The End of the World as We Know It

Eat drink and be merry, for tomorrow we die. -from Kurt Vonnegut's Cat's Cradle

Koan: Someone asked the old teacher Dasui, “It’s clear that the fire at the end of time will completely destroy the universe. But tell me, is there something that won’t be destroyed?”

Dasui answered, “It will be destroyed.”

“It will go along with everything else?”


“Yes,” said Dasui, “It will go along with everything else.”


Last week, on a Saturday at dusk in early June, I went for a walk at a park in the hills near my house. When I arrived there the parking lot was almost deserted. It was a holiday weekend, but still it was unusual at the park to see only a single car. I checked to see if I had lost track of time and we were right on the heels of sunset, but no, sunset was an hour away. It was very, very still and quiet. 

Photo: Rachel BoughtonAs I walked my dogs into the hills, I talked on the phone to my sister. I was lonely that evening, which sometimes happens to me at dusk when I've been alone all day. I talked to her about nothing in particular. Suddenly I looked up from the ground where I had been concentrating, and out into the low sun, and I became aware of how stunningly beautiful everything was. The sun was coming through the high grass by the trail, some of it taller than my head. The grasses arched over the trail and everything was bright and golden, incomprehensible. I felt something sharp like longing, or nostalgia, or loss... but nostalgia for that very moment. I told my sister about it, how beautiful, how very tall the grass is this year, already, higher than my head and golden in early June. She said, yes, the huckleberries where she lives in Idaho were ripe, too. Ripe in early June. Though not the strawberries, which was some sort of comfort. 
photo: Rachel Boughton
Later as I was walking back, no longer talking on the phone, I heard the redwing blackbirds calling to each other over the marshy place on the way to the parking lot and noticed that the streambed was dry. Hadn't it been running with water just last week? Then I walked through a stand of very old valley oak trees who, at that time of evening, seemed to be eager to be alone again and unseen so they could shake their leaves and move about and speak to one another about whatever it is they speak of.

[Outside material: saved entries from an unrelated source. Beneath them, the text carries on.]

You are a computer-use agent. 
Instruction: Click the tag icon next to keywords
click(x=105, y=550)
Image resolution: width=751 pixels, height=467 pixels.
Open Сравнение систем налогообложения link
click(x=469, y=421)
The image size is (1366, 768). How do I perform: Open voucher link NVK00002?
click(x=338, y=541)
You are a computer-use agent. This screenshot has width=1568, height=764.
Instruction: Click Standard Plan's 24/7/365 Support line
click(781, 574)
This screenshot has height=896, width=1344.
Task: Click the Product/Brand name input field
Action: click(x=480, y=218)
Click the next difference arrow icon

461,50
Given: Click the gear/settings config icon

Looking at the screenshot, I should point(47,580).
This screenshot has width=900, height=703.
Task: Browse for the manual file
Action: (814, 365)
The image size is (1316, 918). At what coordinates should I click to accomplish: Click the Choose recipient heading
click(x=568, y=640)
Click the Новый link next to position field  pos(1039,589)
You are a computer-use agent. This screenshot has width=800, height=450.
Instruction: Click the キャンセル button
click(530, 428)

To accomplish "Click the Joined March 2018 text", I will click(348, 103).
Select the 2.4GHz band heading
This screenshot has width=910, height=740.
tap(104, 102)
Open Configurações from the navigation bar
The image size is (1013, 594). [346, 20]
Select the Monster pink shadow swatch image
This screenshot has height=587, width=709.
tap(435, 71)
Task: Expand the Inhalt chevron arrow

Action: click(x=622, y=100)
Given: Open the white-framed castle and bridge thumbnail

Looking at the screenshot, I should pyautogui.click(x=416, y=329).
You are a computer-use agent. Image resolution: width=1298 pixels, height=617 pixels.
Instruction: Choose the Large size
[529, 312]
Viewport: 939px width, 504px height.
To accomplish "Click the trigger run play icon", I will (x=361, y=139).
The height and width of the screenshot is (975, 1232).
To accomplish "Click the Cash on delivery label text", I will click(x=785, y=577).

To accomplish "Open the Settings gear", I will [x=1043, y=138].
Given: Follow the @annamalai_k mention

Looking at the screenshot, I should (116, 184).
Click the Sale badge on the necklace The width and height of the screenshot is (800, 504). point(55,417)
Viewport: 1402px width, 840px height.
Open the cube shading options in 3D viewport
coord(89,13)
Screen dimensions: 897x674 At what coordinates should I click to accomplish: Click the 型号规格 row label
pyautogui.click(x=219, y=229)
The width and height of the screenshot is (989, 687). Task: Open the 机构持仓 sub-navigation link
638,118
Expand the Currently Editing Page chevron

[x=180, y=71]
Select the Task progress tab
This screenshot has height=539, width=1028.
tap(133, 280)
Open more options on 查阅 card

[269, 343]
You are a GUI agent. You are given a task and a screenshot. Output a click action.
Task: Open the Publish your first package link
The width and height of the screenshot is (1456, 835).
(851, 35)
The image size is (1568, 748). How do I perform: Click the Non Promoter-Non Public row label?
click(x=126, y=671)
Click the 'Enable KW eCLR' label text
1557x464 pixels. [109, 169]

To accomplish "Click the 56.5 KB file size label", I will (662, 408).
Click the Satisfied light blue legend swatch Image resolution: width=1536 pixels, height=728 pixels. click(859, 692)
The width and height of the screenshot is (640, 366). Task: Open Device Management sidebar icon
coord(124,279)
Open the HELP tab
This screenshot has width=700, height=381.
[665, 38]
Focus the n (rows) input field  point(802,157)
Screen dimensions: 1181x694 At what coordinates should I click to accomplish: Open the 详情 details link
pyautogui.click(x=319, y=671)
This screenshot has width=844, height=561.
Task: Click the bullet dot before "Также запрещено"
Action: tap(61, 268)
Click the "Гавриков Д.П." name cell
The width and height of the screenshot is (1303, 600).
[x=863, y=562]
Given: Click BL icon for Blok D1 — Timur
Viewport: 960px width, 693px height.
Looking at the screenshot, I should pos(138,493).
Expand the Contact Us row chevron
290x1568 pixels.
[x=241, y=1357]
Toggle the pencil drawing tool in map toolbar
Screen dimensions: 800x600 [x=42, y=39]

As I drove home the stillness and sense of the world waiting with an indrawn breath stayed with me. A pair of mourning doves flying side by side came right past my car, keeping pace with me for awhile. 

There was something that evening that made me feel the sense of the tender and exquisite beauty of this life. It felt oddly like the last moment of the world, the moment in the movie right before the meteor strikes. I knew at the time that my narrative was trying to catch hold of something I recognized, science fiction, to make sense of the frozen-in-time perfection of it all, and the poignant sense of loss I felt even as I was loving it. The Vonnegut line about eating and drinking and being merry, before we die, it came to me then. 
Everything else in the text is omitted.